Decoding the Professional Language of Emergency Management

Reading Time: 5 minutes

 

A week ago my team organised an event which walked participants through an extreme heat scenario. It had taken around 6 months of planning and become known to us as Exercise Helios.

At the very start of the process a new colleague with little previous experience of the UK emergency management structures asked a very sensible question…

“why do we give scenario events like this names?”

I had to admit that I wasn’t really sure. I suspect that it has to do with the origins of the profession having military and uniformed service roots, but I can’t say with certainty that there aren’t other reasons.

Despite their initial opposition to a name, over time my colleague started to called it ‘Exercise Helios’. In the final weeks before the event, I started to notice senior staff in the organisation enquiring about ‘Operation Helios’, a term which was reflected in the media coverage. Those two aspects got me thinking about the theme for this post – the terms that we use, how we use them, and how other people might interpret that – the role of professional language. In reflecting on the language of emergency management I also wonder whether language might actually be the purest essence of resilience?
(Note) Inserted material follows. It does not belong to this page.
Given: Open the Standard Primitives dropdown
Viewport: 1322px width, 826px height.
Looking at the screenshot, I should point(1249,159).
Side note: please can somebody commission a semantic review of the civil protection lexcion?!

What’s in a name?

As in other fields, the landscape of emergency management is a thicket of technical terminology. We’re as guilty as the next field in developing our own professional language and applying it inconsistently.

The world of emergency management is full of terminology that serves that purpose. In a UK context for instance, there are various terms which refer to a multi agency meeting; it could be a Strategic Coordinating Group, a Recovery Coordinating Group, a Mass Fatality Coordination Group or many other things. In this case, the use of jargon which might not be explicitly understood outside a fairly narrow profession is helpful. It clearly expresses what is being referred to and avoids the misunderstanding of a more vague description.
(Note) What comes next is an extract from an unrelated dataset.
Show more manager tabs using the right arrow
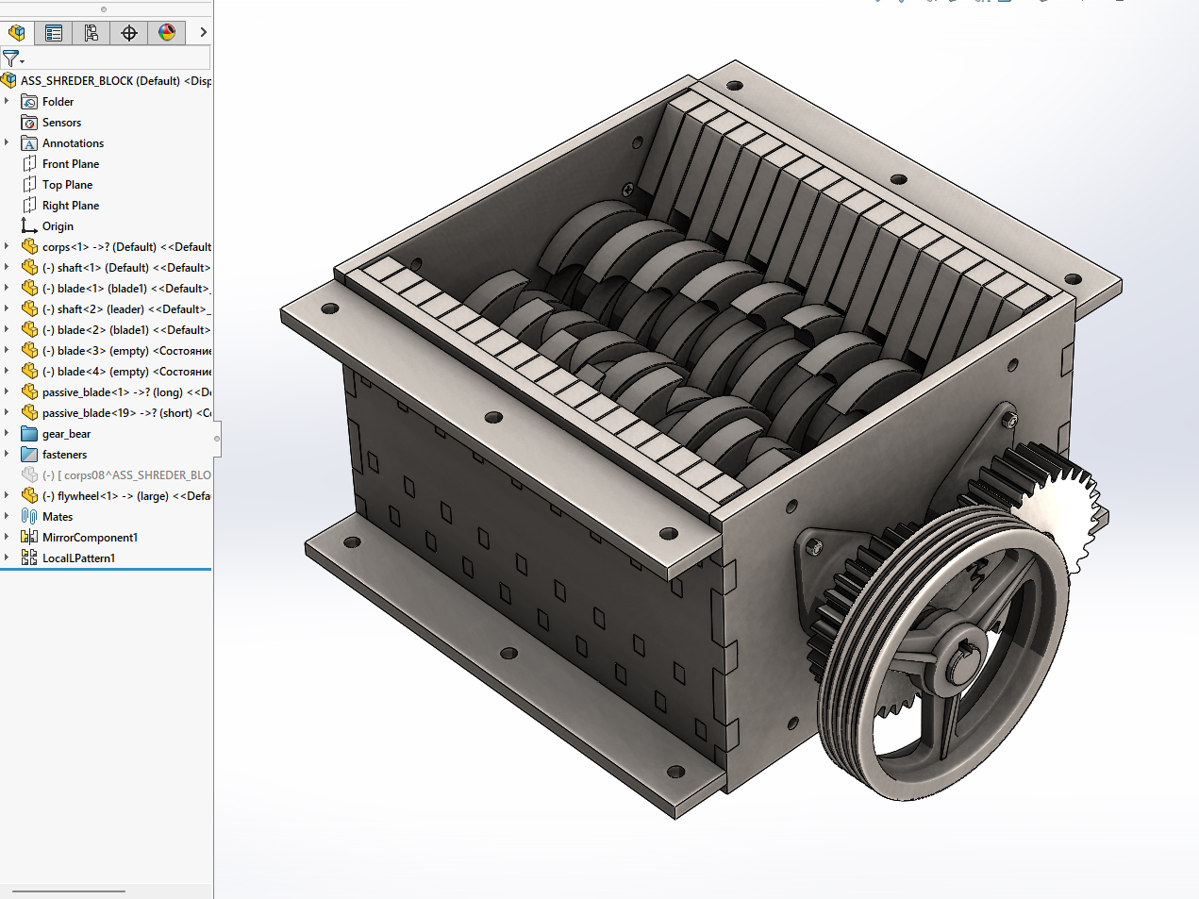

In those cases, training is really important because it socialises and reinforces the meaning that those terms have, and ensures a shared approach and understanding. Many years ago I completed a MIMMS course and over the course of 3 days had used and explained ‘METHANE‘ so many times that it was almost unconscious.

Clear and effective communication is the cornerstone of a successful emergency response. In a 2013 review of persistent lessons identified from emergencies, Dr Kevin Pollock found that of 32 events reviewed, ineffective communications was a key contributing factor in the common causes of failure.
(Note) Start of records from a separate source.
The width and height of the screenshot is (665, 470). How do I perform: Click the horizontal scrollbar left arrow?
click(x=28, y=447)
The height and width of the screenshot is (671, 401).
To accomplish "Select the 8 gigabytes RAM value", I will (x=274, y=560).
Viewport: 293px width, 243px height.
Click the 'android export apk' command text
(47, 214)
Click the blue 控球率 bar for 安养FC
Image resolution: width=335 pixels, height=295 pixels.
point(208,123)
Precision is important and the ability to convey critical information clearly and concisely to multiple stakeholders is paramount. Yet the ever increasing labyrinth of jargon, acronyms and terminology can bamboozle, and that’s before considering other types of communication.

A colleague recently shared an article about a recent military exercise, which is liberal in it’s use of abbreviations. I’m not suggesting that everything has to be written for a general public audience, nor that you can’t make some assumptions about what your audience knows. But one sentence in the article reads ‘As SMEs in CQB, K Coy was invited to act as the assaulting force for the serials’ which requires a reasonably high level of domain knowledge to parse.

Ever evolving language of Emergency Management

Where both parties understand each other, professional language serves as a shortcut, but what about where there isn’t an agreed understanding of a term?

Who is a victim? Where is a community? Who are stakeholders? What does it mean to have recovered? These are hotly debated matters with many intersecting interpretations. How we understand language varies based on geography, the cultural norms and our own experiences.

General understanding of the term ‘casualty’ might be a person who has sustained an injury. But in the maritime sector a vessel in distress can also be known as a casualty. Knowing that is really important to avoid searching for a missing person who is actually a boat!

Things become more challenging for new entrants to the field, or where we are trying to work with other sectors who don’t have the same shared language. It can be alienating in both directions to listen to people saying things you don’t understand.

There is a possibility that the use of jargon, unexplained acronyms and convoluted speech is some kind of power play. I don’t think most people intentionally set out to make things hard to understand, but we have to be aware of the possibility of power dynamics.

I wrote recently that ‘emergency planning is dead‘. Perhaps one of the reasons that we need to think differently about emergency management is that how we speak about emergency management has got us to this point. To engage wider we need to adjust the language we use to make it more inclusive, accessible and relatable. It’s partly why I’m not a huge fan of grab bag initiatives, the language of which seems tone deaf to the pressures many people face on a daily basis.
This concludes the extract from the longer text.